ब्राह्मो दैवस्तथैवार्षः प्राजापत्यस्तथासुरः । गान्धर्वो राक्षसश्चैव पैशाचश्चाष्टमोऽधमः ॥

“Brāhma, Daiva, Ārṣa, Prājāpatya, Āsura, Gāndharva, Rākṣasa, and Paiśāca which is the worst.”

Brāhma arranged marriage: (Manu 3.27):

आच्छाद्य चार्चयित्वा च श्रुतिशीलवते स्वयम् । आहूय दानं कन्यायाः ब्राह्मो धर्मः प्रकीर्तितः ॥

“When a well-qualified groom of excellent character is invited and the couple is presented with special clothes and worshipped, this is Brāhma marriage.”

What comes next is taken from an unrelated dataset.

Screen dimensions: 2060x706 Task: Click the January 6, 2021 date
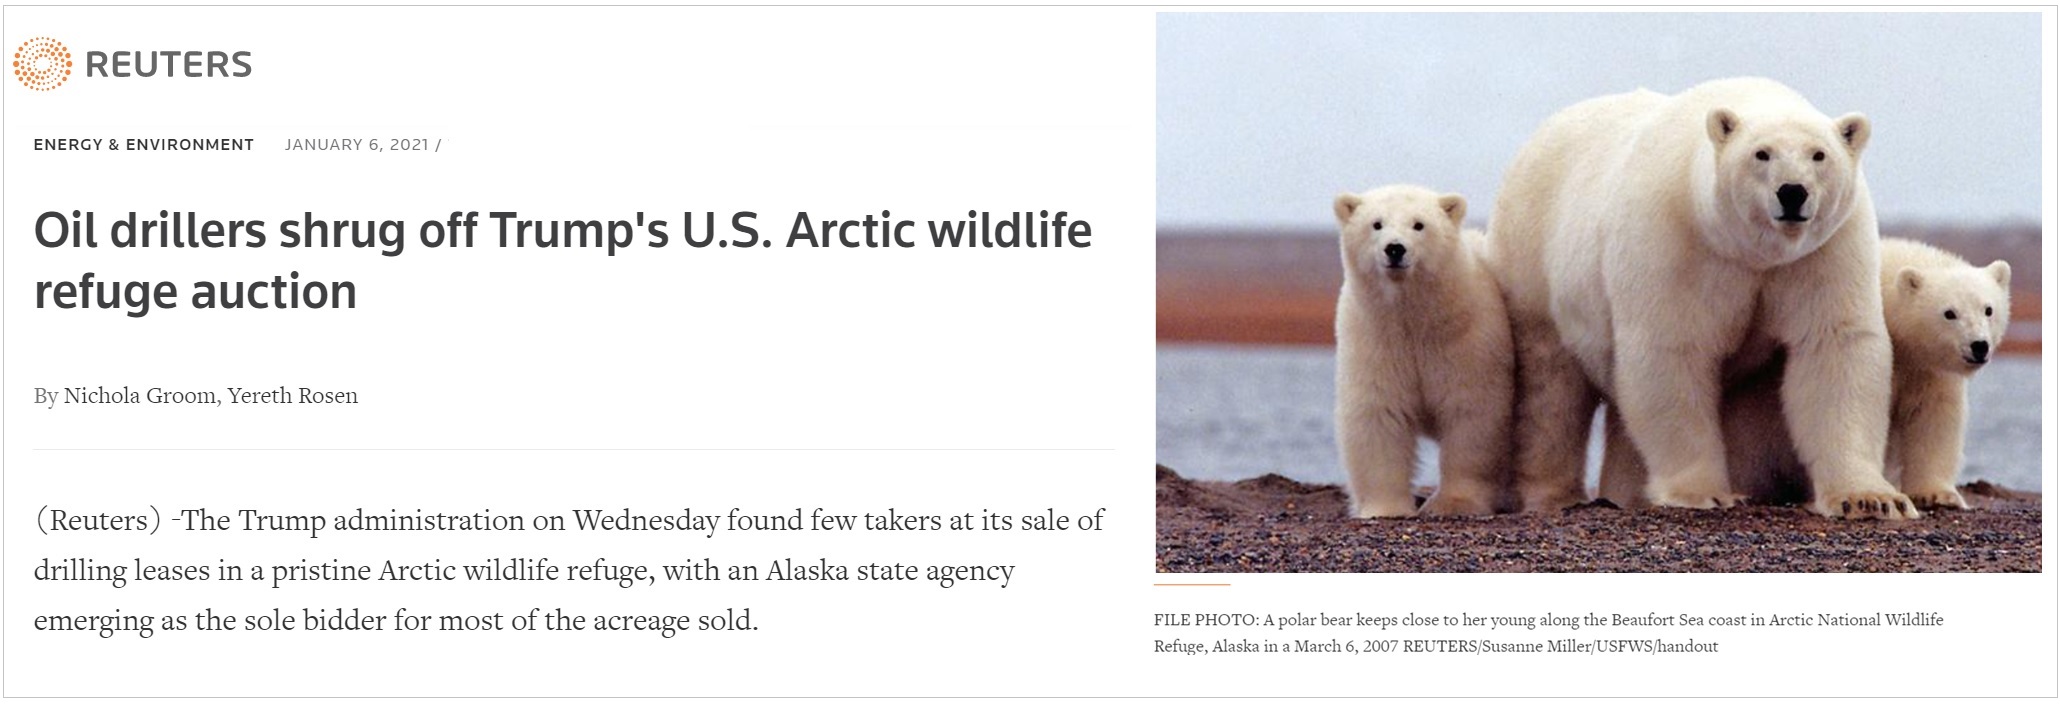pyautogui.click(x=356, y=145)
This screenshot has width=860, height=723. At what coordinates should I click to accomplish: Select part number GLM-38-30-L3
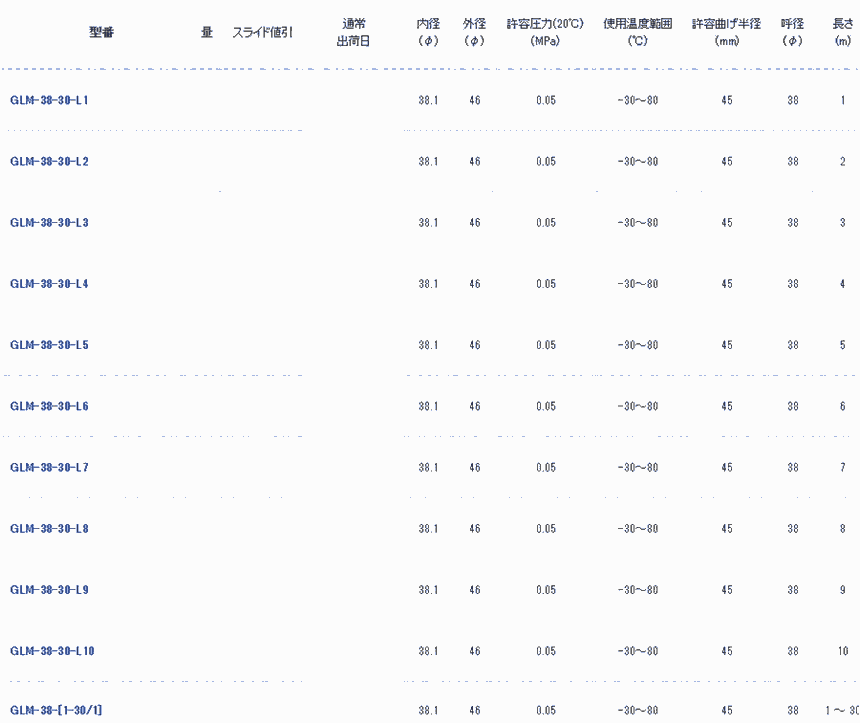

Daiva arranged marriage: (Manu 3.28):

यज्ञे तु वितते सम्यगृत्विजे कर्म कुर्वते । अलंकृत्य सुतादानं दैवं धर्मं प्रचक्षते ॥

“When a yajña has been well-performed by the priest, decorating him and giving the bride, is called Daiva marriage.”

Ārṣa arranged marriage: (Manu 3.29):

एकं गोमिथुनं द्वे वा वरादादाय धर्मतः । कन्याप्रदानं विधिवदार्षो धर्मः स उच्यते ॥

“When the bride’s father accepts a gift of one or two bovine couples (i.e. a couple is a cow and a bull) from the groom, and gives his daughter in marriage, this is called Ārṣa marriage.”

Here, commentator Medhātithi says that “dharmatah” means this is strictly for Dharma, and not a business transaction, and there is no intention of buying and selling.

Prājāpatya semi-arranged marriage: (Manu 3.30):

सहोभौ चरतां धर्ममिति वाचानुभाष्य च । कन्याप्रदानमभ्यर्च्य प्राजापत्यो विधिः स्मृतः ॥

“When the couple is given the instruction and benediction saying “May you two tread the path of Dharma together”, and the daughter is given in marriage, and they are blessed, this is Prājāpatya marriage.”

Āsura arranged marriage: (Manu 3.31):

ज्ञातिभ्यो द्रविणं दत्वा कन्यायै चैव शक्तितः । कन्याप्रदानं स्वाच्छन्द्यादासुरो धर्म उच्यते ॥

“When the marriage is done by paying the bride and her relatives as much money as possible, and the wedding itself is done independently, without shāstras, it is called Āsura marriage.”

Gāndharva love marriage: (Manu 3.32):

इच्छयान्योन्यसंयोगः कन्यायाश्च वरस्य च । गान्धर्वः स तु विज्ञेयो मैथुन्यः कामसंभवः ॥

“When the bride and groom have mutual attraction and their union is strictly based on sexual desire, that marriage is called Gāndharva.”

Rākṣasa forced marriage: (Manu 3.33):

हत्वा छित्त्वा च भित्त्वा च क्रोशन्तीं रुदतीं गृहात् । प्रसह्य कन्याहरणं राक्षसो विधिरुच्यते ॥

“When the girl’s family is beaten, their limbs cut off, their homes destroyed, and the girl is forcefully kidnapped, while she is screaming and crying, this type of marriage is called Rākṣasa marriage.”

Paiśāca forced marriage: (Manu 3.34):

सुप्तां मत्तां प्रमत्तां वा रहो यत्रोपगच्छति । स पापिष्ठो विवाहानां पैशाचः प्रथितोऽधमः ॥

“When a woman is taken advantage of, when she is asleep, intoxicated or unconscious, and the man has sex with her without her knowledge, this type of marriage is the worst and most sinful of all marriages, called Paiśāca.”

Here, commentator Medhātithi says that both Rākṣasa and Paiśāca are equally undesirable. In the former there is physical violence, in the latter there is deception.

The commentary of Medhātithi and others provide so much valuable detailed information and context.

All the types of unions or marriages seen in the world are described above. Every situation in history and in the modern world is also covered.

An important point to note is that none of the marriages described involve the bride’s family giving any kind of dowry to the groom’s family. If anything, the opposite is seen, where the groom gives gifts to the bride's family.